[Passage shown]:

((

Crimson columbine is native to California.
Columbines are hypothesized to have arrived to North America 10,000 to 40,000 years ago.
Scientists hypothesize that the columbine ancestor made its way from Central Asia to Alaska thousands of years ago by the the Bering land bridge that connected Asia to North America. Evidence of the columbine’s travels have been supported by DNA analyses of columbine species from around the world.
After its arrival in Alaska, the columbine ancestor begin to radiate out to other parts of North America. The evolution of North American species is hypothesized to be driven by pollinator specialization. For example, multiple species of red columbines have adapted red flowers (distinct from blue and yellow-flowered columbines found in other parts of the U.S.) and higher sugar contents in their nectar – an adaptation thought to meet the demands of their hummingbird pollinators.
The best time to see crimson columbine bloom is March – May.
The plant can be found in forest and meadow habitats where the soil is moist.

))

[Exercise goal]:
Please answer these questions from the columbine passage above.
1. How long ago are columbines thought to have arrived in North America?
2. During which months is crimson columbine best seen in bloom?
3. In what habitats can the plant be found?

[Data shown]:

((

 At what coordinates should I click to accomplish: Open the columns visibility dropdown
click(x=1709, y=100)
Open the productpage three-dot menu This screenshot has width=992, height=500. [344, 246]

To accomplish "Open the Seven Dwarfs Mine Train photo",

))
((

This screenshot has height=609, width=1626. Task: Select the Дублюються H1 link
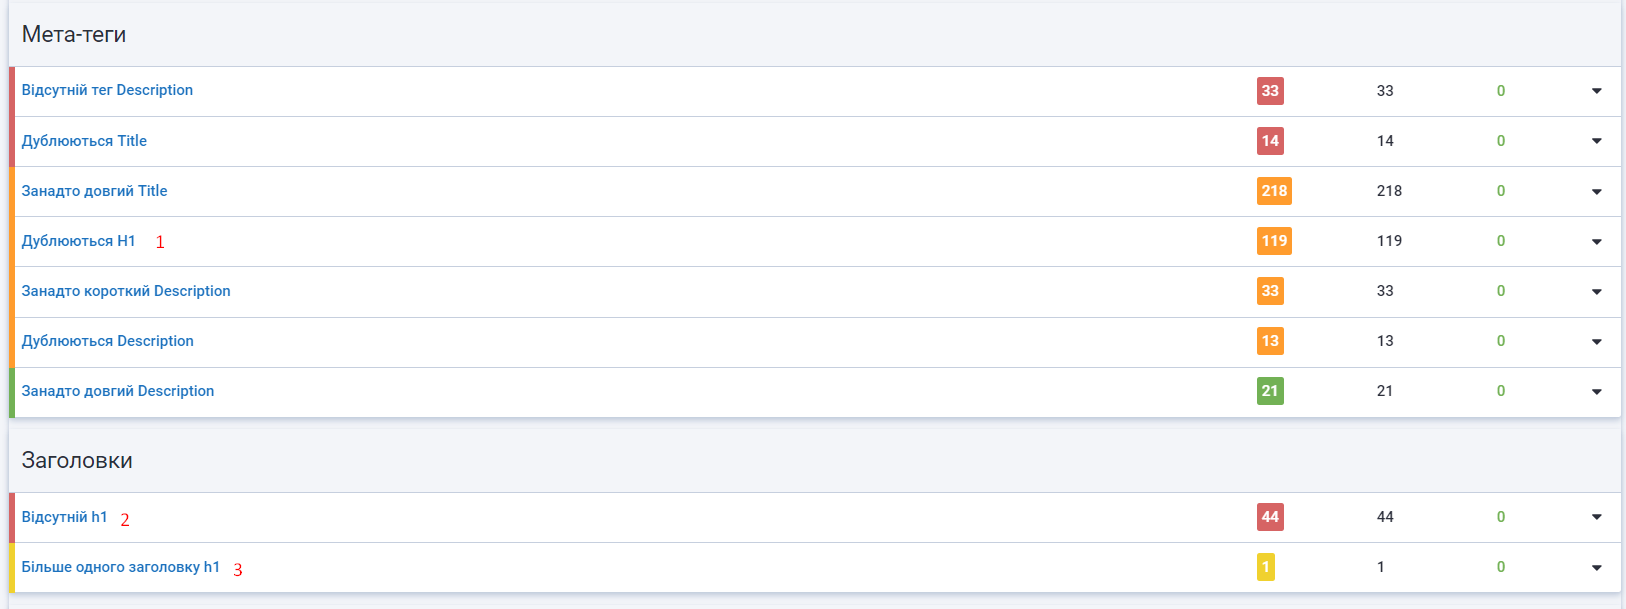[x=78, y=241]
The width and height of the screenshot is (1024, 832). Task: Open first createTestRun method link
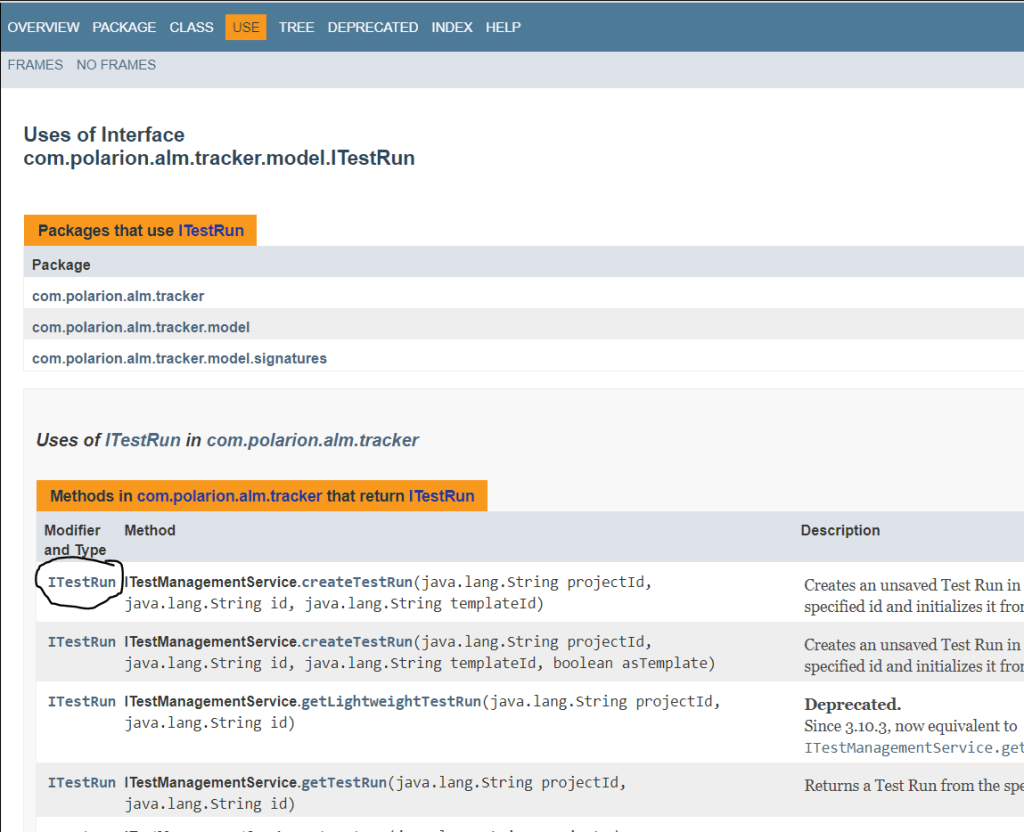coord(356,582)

))

[Task response]:
1. 10,000 to 40,000 years ago.
2. March to May.
3. Forest and meadow habitats where the soil is moist.